Бутырки
Бутырки
После того, как я расписался под приговором, меня и других осужденных отвезли в Бутырскую тюрьму. Там нас разместили в камерах, где мы дожидались отправки в лагеря. Крупные этапы уходили восьмого, восемнадцатого и двадцать восьмого каждого месяца. После такой отправки камеры становились почти пустыми, но немедленно снова заполнялись. В течение четырех месяцев упорно не вызывались на этап несколько молодых инженеров, у которых, благодаря безобидным пунктам, были небольшие сроки.
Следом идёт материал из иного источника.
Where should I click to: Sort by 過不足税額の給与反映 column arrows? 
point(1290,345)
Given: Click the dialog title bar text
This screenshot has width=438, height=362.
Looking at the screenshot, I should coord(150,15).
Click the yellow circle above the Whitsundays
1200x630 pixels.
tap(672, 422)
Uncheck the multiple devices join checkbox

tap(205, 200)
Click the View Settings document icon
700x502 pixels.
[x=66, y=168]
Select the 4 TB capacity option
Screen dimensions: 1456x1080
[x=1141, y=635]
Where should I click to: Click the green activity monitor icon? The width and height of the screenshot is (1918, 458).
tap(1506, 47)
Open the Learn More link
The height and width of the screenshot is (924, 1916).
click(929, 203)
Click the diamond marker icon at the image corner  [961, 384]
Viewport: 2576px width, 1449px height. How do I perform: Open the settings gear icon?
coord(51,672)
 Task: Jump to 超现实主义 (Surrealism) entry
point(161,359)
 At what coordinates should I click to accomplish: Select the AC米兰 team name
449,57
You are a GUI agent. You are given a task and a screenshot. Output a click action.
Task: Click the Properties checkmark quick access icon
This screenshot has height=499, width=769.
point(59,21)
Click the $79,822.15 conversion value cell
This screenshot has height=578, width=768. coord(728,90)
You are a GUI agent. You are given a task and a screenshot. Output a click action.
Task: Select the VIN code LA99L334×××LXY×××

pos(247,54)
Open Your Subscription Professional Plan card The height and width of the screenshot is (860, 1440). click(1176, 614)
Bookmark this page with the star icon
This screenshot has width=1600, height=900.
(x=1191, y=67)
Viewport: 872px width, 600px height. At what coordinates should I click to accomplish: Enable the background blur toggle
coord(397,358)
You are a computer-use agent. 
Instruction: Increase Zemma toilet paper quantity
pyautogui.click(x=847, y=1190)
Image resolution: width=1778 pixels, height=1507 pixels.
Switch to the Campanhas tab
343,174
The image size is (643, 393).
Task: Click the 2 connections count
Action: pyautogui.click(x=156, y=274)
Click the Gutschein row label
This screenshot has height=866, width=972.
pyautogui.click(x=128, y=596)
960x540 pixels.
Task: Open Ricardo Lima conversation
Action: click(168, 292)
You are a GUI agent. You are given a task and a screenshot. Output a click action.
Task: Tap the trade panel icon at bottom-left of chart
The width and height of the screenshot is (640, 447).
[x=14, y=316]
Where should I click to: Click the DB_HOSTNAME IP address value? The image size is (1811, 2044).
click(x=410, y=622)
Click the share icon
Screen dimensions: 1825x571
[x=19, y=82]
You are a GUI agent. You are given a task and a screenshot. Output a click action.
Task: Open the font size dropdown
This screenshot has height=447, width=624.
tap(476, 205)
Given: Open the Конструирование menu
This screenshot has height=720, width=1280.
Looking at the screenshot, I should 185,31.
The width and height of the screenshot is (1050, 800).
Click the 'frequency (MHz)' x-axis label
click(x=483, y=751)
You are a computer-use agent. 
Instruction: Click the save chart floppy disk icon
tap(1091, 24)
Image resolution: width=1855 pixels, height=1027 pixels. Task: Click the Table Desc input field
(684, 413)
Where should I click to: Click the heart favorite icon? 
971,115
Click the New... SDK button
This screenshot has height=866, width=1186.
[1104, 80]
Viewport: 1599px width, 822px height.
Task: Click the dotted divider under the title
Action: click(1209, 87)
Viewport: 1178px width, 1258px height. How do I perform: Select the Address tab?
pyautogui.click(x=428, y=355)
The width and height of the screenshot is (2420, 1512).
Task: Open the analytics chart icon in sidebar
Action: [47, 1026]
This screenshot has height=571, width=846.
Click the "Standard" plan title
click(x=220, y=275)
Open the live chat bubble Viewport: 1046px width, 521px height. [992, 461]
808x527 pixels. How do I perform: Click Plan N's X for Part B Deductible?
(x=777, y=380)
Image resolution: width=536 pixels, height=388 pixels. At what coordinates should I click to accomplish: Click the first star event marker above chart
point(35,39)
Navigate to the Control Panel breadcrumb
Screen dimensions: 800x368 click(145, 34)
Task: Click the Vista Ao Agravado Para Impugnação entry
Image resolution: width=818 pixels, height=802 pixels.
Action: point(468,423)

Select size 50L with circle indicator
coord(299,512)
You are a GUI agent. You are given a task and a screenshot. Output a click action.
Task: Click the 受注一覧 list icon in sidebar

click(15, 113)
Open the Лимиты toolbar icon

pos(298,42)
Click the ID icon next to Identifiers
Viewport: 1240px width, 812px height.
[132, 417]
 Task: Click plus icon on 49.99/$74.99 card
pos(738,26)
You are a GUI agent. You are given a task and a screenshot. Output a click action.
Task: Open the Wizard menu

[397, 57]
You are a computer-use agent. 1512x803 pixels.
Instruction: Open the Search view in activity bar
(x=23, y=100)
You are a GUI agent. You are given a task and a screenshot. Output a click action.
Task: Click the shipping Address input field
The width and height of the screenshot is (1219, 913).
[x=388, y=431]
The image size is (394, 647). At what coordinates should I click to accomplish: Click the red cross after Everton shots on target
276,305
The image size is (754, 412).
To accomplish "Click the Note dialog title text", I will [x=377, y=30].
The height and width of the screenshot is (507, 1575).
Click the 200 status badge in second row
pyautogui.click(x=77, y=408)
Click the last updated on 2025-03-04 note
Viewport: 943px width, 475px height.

Мы сумели добиться объяснения: нас держали в резерве для использования по специальности в тюремных конструкторских бюро. Как бы то ни было, нам исключительно повезло. В течение четырех месяцев мимо нас проходили сотни умных, образованных, опытных, знающих, разносторонних и разнообразных людей. Мы приспустили через себя членов коммунистической партии во всей ее палитре: от секретарей крайкомов и обкомов до всякой мелочи. Мы столкнулись также с чекистами-ежовцами, белоэмигрантами и бывшими белыми офицерами, иностранными коммунистами, многие из которых были деятелями Коминтерна, рабочими, представителями советской науки — крупными инженерами, учеными. Национальный состав был также крайне разнообразен: поляки, латыши, эстонцы, литовцы, немцы и многие другие. В нормальных условиях я не мог бы окончить такую академию. Потребовались бы колоссальные средства, чтобы собрать воедино огромное количество столь разных людей. Но даже если бы это удалось сделать, они не стали бы о себе так обнаженно рассказывать. Люди, только что пережившие великую трагедию и крушение всех планов и помыслов, перенесшие жуткое следствие и ожидавшие быстрой смерти в лагере, становились разговорчивы, были откровенны, иные, может быть, единственный раз в жизни. Обычно возникало несколько очагов таких ценных разговоров: на шестьдесят-семьдесят человек было всегда пять-шесть способных привлечь внимание и интерес. Я просыпался и немедленно намечал план слушания таких бесед. Первое время я внимал молча, потом задавал вопросы; в споры стал вступать в последние месяцы, когда был нашпигован уже новыми сведениями, взглядами, теориями. По таким материалам десятки советологов могли бы написать диссертации о представителях коммунистического общества, да и западные писатели извлекли бы интересные и значительные образы для своих произведений.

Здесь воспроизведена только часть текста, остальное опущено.